• Your instructions: Pick out and copy each line in the items below that contains the word "from".

• Dataset:
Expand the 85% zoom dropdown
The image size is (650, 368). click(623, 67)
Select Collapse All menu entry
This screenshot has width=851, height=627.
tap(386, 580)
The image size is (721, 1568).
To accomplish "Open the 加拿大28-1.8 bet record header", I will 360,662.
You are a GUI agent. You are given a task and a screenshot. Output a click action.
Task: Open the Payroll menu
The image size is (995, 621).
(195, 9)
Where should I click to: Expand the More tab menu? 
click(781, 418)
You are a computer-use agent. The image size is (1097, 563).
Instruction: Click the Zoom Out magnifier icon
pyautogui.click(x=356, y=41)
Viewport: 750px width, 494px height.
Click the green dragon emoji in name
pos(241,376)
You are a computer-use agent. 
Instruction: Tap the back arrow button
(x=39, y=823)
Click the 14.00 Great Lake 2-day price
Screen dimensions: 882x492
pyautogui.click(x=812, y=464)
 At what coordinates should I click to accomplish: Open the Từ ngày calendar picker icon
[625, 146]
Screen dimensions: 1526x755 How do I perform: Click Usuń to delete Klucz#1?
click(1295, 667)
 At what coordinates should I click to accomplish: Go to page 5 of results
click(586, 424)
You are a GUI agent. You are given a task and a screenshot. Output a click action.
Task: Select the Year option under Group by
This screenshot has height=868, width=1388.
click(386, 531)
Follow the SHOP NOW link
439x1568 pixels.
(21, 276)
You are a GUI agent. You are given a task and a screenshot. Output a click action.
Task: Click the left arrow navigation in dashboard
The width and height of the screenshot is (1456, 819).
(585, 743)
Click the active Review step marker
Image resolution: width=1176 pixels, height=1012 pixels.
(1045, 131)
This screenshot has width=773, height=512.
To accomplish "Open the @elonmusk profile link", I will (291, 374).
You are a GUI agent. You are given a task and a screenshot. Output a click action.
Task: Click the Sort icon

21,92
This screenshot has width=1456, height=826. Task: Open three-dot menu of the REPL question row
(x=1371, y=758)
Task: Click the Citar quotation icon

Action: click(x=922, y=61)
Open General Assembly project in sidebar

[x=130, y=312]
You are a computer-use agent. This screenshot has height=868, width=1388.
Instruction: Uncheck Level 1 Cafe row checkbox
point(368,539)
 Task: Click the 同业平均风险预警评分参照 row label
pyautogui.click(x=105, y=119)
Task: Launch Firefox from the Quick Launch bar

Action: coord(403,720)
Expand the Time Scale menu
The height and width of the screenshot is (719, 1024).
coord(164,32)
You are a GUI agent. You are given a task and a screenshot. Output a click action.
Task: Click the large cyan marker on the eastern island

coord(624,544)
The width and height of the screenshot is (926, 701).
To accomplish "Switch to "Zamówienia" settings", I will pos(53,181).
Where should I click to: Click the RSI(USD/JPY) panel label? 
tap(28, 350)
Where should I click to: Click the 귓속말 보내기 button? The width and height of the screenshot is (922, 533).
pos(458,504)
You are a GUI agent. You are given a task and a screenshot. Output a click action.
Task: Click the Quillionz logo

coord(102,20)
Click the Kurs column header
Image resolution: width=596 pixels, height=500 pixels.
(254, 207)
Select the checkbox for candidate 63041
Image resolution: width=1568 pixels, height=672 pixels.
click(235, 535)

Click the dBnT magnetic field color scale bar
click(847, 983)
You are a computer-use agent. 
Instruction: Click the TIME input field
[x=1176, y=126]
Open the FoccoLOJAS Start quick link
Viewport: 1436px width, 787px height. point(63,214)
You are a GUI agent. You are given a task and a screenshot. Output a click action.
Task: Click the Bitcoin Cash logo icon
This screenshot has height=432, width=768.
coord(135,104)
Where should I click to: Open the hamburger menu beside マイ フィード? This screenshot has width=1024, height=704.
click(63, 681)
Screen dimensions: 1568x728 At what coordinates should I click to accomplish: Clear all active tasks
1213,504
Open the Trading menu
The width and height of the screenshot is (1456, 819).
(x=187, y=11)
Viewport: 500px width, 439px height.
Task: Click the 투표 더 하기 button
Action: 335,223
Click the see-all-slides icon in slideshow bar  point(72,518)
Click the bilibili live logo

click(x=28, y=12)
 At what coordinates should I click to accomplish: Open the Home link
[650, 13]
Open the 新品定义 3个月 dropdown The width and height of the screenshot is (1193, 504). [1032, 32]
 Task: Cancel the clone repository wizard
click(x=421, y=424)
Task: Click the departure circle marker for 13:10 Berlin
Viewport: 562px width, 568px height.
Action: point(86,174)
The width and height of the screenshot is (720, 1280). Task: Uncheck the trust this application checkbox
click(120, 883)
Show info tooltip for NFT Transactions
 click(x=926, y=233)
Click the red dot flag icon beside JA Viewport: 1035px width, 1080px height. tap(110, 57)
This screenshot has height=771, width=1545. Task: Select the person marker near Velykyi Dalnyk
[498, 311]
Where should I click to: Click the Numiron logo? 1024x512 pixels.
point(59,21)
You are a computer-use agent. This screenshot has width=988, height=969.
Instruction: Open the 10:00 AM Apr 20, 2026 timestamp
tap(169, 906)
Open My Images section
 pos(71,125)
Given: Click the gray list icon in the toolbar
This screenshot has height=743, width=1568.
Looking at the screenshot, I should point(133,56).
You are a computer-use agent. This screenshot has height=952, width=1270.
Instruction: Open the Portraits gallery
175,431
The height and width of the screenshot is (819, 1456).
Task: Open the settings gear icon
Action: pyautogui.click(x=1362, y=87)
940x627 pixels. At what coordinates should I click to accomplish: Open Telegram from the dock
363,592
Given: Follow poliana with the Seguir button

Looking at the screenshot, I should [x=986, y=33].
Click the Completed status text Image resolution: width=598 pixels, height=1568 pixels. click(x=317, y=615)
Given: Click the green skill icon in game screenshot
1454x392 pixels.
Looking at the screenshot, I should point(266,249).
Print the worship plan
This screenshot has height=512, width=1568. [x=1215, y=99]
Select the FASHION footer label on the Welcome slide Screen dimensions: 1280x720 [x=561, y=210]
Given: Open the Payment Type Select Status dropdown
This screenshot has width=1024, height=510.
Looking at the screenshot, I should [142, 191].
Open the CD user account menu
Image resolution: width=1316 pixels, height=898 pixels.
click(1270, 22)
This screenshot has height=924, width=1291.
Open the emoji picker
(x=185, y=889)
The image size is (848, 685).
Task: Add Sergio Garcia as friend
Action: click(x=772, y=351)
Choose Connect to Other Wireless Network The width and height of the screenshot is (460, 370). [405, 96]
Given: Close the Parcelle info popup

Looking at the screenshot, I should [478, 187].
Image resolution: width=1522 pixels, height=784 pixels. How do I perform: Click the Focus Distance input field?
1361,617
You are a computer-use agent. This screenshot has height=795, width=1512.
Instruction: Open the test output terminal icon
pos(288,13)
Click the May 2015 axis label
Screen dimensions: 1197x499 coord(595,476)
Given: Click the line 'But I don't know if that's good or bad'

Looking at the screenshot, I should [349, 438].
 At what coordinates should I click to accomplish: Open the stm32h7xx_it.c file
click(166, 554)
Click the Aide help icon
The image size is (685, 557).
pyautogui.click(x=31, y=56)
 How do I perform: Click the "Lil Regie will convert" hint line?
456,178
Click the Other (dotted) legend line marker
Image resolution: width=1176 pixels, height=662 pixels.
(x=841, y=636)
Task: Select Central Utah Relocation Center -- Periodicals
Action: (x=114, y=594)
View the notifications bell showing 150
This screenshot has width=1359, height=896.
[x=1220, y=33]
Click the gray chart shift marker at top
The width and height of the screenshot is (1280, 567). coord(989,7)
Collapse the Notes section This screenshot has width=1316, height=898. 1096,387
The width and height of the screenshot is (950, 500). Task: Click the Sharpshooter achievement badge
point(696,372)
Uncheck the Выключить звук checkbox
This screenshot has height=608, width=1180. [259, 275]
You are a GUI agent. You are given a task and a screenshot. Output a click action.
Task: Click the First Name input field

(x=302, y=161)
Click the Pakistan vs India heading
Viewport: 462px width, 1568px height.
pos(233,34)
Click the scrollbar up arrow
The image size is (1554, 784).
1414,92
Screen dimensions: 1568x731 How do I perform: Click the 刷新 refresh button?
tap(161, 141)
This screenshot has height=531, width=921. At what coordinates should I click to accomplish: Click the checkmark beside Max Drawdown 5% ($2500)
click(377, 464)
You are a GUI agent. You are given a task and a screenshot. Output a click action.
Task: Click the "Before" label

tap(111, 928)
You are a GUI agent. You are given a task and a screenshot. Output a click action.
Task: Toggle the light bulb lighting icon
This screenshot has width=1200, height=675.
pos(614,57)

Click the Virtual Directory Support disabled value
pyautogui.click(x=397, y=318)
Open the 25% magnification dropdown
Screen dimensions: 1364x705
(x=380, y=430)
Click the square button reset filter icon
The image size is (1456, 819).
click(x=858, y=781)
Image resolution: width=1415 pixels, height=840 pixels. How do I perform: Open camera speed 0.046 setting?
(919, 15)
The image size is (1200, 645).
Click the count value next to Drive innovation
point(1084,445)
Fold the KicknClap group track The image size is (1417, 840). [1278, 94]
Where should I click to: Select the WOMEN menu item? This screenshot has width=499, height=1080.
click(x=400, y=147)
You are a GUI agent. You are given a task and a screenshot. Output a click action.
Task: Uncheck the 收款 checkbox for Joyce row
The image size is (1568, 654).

• The response:
Task: Launch Firefox from the Quick Launch bar
940x627 pixels. At what coordinates should I click to accomplish: Open Telegram from the dock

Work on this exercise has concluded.